I'm starting to get an idea why my mail to admin@ over there didn't get a response yet 

Yes, you're not the first I've seen asking about it. There's some totally inexplicable  run on Mastodon it seems. Probably overload for those instances who want to stay in control of their influx...


----------



## Lamia (Nov 14, 2022)

Thanks zirias@. Given that this thread gains no traction, I reckon most members are not using the social network let alone giving its alternatives some thought. I am equally reconsidering my interest in it. 

I however have some professionals that would not jump ship i.e. they would pay whatever Elon demands. Those contacts are making me think.


----------



## zirias@ (Nov 14, 2022)

Lamia, have another look at their page there's now some explanation confirming what I assumed: they're heavily "overload" with new requests and promise to "trickle out" invitations.


Lamia said:


> I reckon most members are not using the social network let alone giving its alternatives some thought.

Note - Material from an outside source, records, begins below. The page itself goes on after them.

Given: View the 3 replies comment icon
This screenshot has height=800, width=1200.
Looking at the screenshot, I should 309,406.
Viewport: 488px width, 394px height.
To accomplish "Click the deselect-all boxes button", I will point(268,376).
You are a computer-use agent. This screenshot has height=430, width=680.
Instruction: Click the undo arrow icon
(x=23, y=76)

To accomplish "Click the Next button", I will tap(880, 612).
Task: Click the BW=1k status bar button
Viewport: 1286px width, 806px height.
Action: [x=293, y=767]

At least in the FreeBSD "bubble" on Twitter, I've already seen many linking their bsd.network mastodon account.


----------



## Crivens (Nov 16, 2022)

Is this bsd.network up and alive? When they iron it out, someone please drop me a note?


----------



## zirias@ (Nov 16, 2022)

Crivens AFAIK it's "up and alive", but it seems they have limited resources and are currently overwhelmed by the musk-effect 

(edit: write a mail as suggested on their "about page" and hope to get a place in the queue that's eventually served ... oh, my ... I'm still waiting ...)


----------



## Crivens (Nov 22, 2022)

I'll check it out, iff I find the time...


----------



## Lamia (Yesterday at 9:49 AM)

FreshPorts -- net-im/mastodon: GNU Social-compatible microblogging server
					

Mastodon is an alternative implementation of GNU social, a free, open-source social network.  It is a decentralized alternative to commercial platforms based on ActivityStreams, Webfinger, PubsubHubbub and Salmon.  The project focuses on creating a clean REST API and a good user interface.  Ruby...




					www.freshports.org
				




Resurrected! I might just use it.


----------